Selanjutnya pemerintah merencanakan untuk menerapkan B35 pada Februari 2023 dengan alokasi kebutuhan biodiesel sebesar 13 juta kl. Sementara, untuk meningkatkan 40% rasio pencampuran biodiesel diperkirakan membutuhkan produksi 15 juta kl biodiesel. IESR berpandangan Indonesia bahkan bisa mengimplementasikan B40 di akhir 2023.
“Kapasitas produksi biodiesel saat ini sudah mencapai 17,5 juta kl dan akan meningkat terus mendekati angka 19,5 juta kl di akhir 2023 seiring dengan pertambahan beberapa pabrik baru. Jadi, produksi biodiesel bisa dioptimalkan untuk peningkatan campuran biodiesel menjadi B35, bahkan hingga B40. Apalagi jika harga minyak dunia masih cenderung tinggi seperti saat ini. Namun, harus tetap menyeimbangkan keberlanjutan dari produksi CPO-nya,” urai Deon.

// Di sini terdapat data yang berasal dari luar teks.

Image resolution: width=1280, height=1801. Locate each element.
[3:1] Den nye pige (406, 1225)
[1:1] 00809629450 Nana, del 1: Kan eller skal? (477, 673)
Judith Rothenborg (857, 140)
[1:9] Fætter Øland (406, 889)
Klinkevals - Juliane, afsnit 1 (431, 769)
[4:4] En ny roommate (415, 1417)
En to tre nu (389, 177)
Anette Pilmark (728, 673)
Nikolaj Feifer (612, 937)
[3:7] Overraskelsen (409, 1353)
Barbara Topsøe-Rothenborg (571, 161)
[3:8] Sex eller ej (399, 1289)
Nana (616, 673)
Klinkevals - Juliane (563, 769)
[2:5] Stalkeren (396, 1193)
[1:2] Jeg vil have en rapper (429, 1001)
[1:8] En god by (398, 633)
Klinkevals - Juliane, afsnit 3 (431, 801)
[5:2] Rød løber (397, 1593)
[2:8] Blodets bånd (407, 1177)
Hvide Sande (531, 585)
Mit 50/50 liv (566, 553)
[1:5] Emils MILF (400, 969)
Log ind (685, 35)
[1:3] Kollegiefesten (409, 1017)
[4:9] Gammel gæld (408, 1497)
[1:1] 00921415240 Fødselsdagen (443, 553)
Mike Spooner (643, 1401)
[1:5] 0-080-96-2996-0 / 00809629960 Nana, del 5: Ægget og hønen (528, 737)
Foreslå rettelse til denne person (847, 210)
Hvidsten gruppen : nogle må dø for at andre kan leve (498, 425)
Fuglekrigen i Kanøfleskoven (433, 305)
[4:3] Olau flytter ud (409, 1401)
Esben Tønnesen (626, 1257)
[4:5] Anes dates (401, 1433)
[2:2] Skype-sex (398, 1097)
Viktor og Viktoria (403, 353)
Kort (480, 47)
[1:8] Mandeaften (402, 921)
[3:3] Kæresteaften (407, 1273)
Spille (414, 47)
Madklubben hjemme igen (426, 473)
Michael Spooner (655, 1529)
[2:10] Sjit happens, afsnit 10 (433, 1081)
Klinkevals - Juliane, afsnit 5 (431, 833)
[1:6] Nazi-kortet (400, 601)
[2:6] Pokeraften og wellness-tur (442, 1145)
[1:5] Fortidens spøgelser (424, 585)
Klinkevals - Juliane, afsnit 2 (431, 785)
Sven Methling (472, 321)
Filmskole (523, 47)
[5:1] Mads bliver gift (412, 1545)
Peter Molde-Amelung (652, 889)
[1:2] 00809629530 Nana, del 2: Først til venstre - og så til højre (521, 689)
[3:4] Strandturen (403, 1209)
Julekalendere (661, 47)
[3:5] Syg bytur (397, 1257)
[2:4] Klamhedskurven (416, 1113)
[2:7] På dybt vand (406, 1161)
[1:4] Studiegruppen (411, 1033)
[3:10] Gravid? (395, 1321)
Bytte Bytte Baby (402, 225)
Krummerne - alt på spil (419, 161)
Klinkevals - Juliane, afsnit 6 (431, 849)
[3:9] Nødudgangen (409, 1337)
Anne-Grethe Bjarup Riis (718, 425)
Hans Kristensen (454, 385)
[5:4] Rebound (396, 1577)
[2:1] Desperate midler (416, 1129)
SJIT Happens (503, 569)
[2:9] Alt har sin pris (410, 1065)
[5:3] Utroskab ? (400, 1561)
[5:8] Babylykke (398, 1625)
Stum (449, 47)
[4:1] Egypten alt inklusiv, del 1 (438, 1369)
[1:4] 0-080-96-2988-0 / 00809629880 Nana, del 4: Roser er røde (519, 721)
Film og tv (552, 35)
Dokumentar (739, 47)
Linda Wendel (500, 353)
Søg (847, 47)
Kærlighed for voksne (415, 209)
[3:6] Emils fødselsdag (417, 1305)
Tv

IESR memandang pemerintah harus lebih berani dalam memimpin proses transisi energi dan melaksanakan janji dalam Bali Compact, hasil presidensi Indonesia pada G20 2022, dan menunjukkan pengaruhnya dalam kepemimpinan di ASEAN tahun ini untuk menarik lebih banyak investasi di sektor energi terbarukan. Capaian investasi energi terbarukan yang hanya di angka 1,6 miliar USD tergolong kecil.
“Political will untuk pengembangan energi terbarukan perlu ditingkatkan dan juga didukung dengan kekonsistenan regulasi (seperti regulasi PLTS atap) yang memberikan dukungan lebih pada energi terbarukan dibandingkan energi fosil. Sebagai contoh political will ini dapat berkaca dari target pengembangan energi terbarukan pemerintah yang malah turun di tahun ini dibanding sebelumnya. Lainnya seperti perkembangan RUU Energi Baru dan Energi Terbarukan (EBET) yang masih memberikan dukungan pada energi fosil sehingga tidak memberikan sinyal yang jelas ke pasar. Kepercayaan investor dalam berinvestasi ke energi terbarukan di Indonesia perlu dibangun karena merupakan prasyarat mutlak untuk menarik investasi, ” imbuh Deon.